Debía proseguir su carrera en una villa de Ctesifonte rodeado de una corte de pacotilla, antes de caer en las mazmorras de la Historia.

Valeriano también terminaría su vida en tierra sasánida. Sapor hubiera querido sacar buen partido de su liberación, tanto más cuanto que el poder de Roma estaba en manos del propio hijo del emperador cautivo, Galieno. Pero éste se negó a toda negociación, afirmando que no se prestaría a ningún regateo, que nunca consentiría en ceder una provincia o en vaciar las arcas del Imperio para pagar el rescate de un hombre, aunque fuera su propio progenitor. Lo que presentó ante los senadores como el colmo de la abnegación fue interpretado, sin embargo, por la mayoría de los romanos como un odioso abandono, casi como un parricidio.

Cuando Sapor perdió la esperanza de sacar provecho de su captura, mandó trasladar a Valeriano a Pérsida con el resto de

los prisioneros, sin consideraciones especiales, pero sin excesiva crueldad. Allí pasaría el emperador derrocado los últimos tiempos de su vida, mejor dispuesto, según parece, hacia su vencedor que hacia su indigno hijo.

El rey de reyes le confió la construcción de una presa en el río Karun, no lejos de Beth Lapat, utilizando como mano de obra a los legionarios apresados con él. Se aplicó a ello con rigor y abnegación. Diecisiete siglos después, esta obra sigue en pie. Lleva el nombre de Band-e-Kaisar, el Dique del César.

* * *

El otro perdedor de la batalla de Edesa fue Mani.

Sapor le había ofrecido su última oportunidad y él no la había aprovechado. Cuando hubo que decir al monarca que la fortuna estaba de su lado, que se le prometía la victoria y que podía sin temor dar la orden de asalto, la voz profética en él había elegido guardar silencio.
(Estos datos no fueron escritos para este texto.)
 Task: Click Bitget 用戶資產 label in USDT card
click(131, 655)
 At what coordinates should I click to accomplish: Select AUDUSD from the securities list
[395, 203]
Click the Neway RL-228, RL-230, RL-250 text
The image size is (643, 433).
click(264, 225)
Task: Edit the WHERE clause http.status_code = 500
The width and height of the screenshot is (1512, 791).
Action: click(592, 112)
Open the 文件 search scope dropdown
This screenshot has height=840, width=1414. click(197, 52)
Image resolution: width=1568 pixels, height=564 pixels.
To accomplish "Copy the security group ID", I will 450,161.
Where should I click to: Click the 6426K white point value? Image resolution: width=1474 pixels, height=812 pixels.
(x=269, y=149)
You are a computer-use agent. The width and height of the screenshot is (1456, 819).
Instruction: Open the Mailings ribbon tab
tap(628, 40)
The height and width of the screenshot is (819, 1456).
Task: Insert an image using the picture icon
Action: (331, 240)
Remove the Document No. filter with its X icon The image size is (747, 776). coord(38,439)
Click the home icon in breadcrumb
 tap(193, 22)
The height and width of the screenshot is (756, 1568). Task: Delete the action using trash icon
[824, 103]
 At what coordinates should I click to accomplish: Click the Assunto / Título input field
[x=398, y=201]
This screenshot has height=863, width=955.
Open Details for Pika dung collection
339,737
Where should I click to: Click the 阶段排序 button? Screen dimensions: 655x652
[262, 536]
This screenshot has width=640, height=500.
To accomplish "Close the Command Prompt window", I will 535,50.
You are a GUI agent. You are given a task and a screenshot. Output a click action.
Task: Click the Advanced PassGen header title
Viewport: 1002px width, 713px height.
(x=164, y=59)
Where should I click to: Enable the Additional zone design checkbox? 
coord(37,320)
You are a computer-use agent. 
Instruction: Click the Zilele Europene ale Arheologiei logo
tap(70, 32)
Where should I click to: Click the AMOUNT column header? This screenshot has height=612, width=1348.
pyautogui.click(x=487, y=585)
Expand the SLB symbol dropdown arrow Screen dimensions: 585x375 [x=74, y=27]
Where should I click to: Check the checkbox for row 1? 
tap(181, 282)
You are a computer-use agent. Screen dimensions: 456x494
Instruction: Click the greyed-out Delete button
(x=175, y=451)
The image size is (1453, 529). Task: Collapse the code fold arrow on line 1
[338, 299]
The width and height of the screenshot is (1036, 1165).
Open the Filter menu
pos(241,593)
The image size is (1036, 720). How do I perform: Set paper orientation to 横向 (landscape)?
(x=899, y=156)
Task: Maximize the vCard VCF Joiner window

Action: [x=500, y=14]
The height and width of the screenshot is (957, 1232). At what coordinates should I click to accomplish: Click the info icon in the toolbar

Había complacencias que él no se permitía, ni siquiera por el cómodo subterfugio de los astros y de los augurios. ¿No era él quien enseñaba a sus discípulos: «Sé traidor al Imperio si es necesario, y rebelde a los decretos del Cielo, pero fiel a ti mismo, a la Luz que está en ti, porción de sabiduría y de divinidad»?

Sin embargo, los ideales mueren cuando no se les falsea, y es por los púdicos compromisos de los maestros y por la traición de los discípulos como sobreviven y prosperan las doctrinas en medio del mundo y de sus príncipes.

Cada religión habrá tenido sus legiones. No así la de Mani. ¿Se equivocaría de época? ¿Se equivocaría de planeta?

Cuatro

Más aún que el título de conquistador, los grandes reyes sasánidas codiciaban el de fundador, ansiosos de imitar en eso, como en tantos otros actos, el ejemplo inmortal de Alejandro. ¿No había sembrado en tierra antigua innumerables «Alejandrías»? Sapor hubiera querido perpetuar su gloria de la misma manera, llenando las regiones sumisas de ciudades homónimas, todas dedicadas a él. Si conseguía una victoria, quería conmemorarla inmediatamente, colocando en la hierba recién devastada la primera piedra de una ciudad a la que bautizaba «Triunfo de Sapor», «Honor a Sapor», o también «Valiente Sapor». A quien quisiera establecerse en ella le concedía pródigamente títulos, privilegios y exenciones, y si volvía a pasar por el lugar uno o dos años más tarde, se enfurecía al ver que «su» ciudad crecía muy lentamente, como si el augusto nombre con que la había gratificado fuera una garantía de inmediata prosperidad.